_REQUIRED WORK_: Reproduce, with no changes, the line that contains "Given: Toggle the Notas pane button" and all the lines that come after it in the records.

_RECORDS FOR THIS TASK_:

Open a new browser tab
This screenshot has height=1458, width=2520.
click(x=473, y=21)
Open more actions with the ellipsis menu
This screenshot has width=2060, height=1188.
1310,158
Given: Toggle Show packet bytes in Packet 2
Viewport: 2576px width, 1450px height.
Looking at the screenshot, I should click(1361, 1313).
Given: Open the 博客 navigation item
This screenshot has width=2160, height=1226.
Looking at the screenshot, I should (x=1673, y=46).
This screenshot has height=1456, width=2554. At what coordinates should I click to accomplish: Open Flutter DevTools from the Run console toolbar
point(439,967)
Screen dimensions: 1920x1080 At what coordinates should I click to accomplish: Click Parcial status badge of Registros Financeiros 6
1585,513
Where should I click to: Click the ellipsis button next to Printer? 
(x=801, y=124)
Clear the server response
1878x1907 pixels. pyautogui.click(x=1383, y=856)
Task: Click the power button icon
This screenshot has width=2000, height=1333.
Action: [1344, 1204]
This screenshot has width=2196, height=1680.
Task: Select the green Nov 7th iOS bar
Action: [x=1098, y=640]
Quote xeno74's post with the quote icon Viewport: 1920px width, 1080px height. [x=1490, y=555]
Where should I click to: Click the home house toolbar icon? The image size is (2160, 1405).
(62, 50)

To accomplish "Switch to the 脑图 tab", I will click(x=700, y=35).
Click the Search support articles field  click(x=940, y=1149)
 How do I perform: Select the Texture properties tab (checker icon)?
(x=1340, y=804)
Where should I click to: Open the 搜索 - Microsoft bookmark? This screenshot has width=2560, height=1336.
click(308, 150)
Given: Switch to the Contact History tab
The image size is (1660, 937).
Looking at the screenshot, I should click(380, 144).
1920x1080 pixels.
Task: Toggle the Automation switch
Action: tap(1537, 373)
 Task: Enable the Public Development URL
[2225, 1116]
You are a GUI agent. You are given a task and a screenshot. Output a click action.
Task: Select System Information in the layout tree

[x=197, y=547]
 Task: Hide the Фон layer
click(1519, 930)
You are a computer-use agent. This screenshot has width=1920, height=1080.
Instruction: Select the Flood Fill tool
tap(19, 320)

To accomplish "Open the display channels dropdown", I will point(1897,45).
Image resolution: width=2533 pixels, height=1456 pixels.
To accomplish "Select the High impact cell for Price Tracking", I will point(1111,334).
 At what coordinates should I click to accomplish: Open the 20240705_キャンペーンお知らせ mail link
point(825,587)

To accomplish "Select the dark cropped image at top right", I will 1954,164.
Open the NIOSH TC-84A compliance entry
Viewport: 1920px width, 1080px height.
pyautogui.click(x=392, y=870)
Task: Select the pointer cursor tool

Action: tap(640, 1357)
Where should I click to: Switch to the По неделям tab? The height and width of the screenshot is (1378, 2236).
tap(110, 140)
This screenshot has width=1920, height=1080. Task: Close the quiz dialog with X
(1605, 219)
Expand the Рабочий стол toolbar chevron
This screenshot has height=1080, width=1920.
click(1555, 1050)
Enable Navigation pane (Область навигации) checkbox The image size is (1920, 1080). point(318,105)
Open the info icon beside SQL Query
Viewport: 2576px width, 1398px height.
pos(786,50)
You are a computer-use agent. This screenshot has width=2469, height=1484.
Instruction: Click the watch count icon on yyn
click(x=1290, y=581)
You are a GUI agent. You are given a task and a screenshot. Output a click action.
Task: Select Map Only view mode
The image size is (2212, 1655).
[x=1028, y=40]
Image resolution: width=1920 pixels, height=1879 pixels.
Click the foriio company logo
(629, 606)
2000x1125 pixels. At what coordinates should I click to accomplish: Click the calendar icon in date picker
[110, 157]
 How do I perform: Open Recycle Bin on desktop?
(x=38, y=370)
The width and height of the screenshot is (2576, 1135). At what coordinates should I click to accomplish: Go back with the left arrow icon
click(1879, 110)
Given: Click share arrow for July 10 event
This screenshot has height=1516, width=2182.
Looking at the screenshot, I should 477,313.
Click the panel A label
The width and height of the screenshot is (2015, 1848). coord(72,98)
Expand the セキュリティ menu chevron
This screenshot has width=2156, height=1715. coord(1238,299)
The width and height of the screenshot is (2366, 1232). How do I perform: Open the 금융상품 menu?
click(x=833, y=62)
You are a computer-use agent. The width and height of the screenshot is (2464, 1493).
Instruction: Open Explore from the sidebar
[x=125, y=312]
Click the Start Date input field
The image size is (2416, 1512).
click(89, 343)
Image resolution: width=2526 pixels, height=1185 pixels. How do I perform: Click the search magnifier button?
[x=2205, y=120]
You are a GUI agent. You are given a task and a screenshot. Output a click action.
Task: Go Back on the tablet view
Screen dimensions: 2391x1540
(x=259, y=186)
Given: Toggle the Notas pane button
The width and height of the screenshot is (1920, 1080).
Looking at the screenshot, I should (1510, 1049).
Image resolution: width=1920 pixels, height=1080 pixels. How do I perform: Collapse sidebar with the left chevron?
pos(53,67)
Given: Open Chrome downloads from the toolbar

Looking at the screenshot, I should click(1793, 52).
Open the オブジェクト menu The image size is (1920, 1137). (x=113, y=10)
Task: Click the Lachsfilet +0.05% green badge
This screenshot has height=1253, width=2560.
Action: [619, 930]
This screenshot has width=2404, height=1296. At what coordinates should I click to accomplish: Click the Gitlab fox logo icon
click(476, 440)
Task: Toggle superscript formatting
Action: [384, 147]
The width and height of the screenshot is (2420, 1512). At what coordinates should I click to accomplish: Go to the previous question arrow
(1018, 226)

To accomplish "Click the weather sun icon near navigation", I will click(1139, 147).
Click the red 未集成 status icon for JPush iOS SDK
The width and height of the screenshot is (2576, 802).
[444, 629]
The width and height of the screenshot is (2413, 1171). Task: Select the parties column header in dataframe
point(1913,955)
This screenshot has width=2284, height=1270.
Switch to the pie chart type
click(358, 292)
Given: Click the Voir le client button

_SOLUTION_:
Given: Toggle the Notas pane button
The width and height of the screenshot is (1920, 1080).
Looking at the screenshot, I should (1510, 1049).
Image resolution: width=1920 pixels, height=1080 pixels. How do I perform: Collapse sidebar with the left chevron?
pos(53,67)
Given: Open Chrome downloads from the toolbar

Looking at the screenshot, I should click(1793, 52).
Open the オブジェクト menu The image size is (1920, 1137). (x=113, y=10)
Task: Click the Lachsfilet +0.05% green badge
This screenshot has height=1253, width=2560.
Action: [619, 930]
This screenshot has width=2404, height=1296. At what coordinates should I click to accomplish: Click the Gitlab fox logo icon
click(476, 440)
Task: Toggle superscript formatting
Action: [384, 147]
The width and height of the screenshot is (2420, 1512). At what coordinates should I click to accomplish: Go to the previous question arrow
(1018, 226)

To accomplish "Click the weather sun icon near navigation", I will click(1139, 147).
Click the red 未集成 status icon for JPush iOS SDK
The width and height of the screenshot is (2576, 802).
[444, 629]
The width and height of the screenshot is (2413, 1171). Task: Select the parties column header in dataframe
point(1913,955)
This screenshot has width=2284, height=1270.
Switch to the pie chart type
click(358, 292)
Given: Click the Voir le client button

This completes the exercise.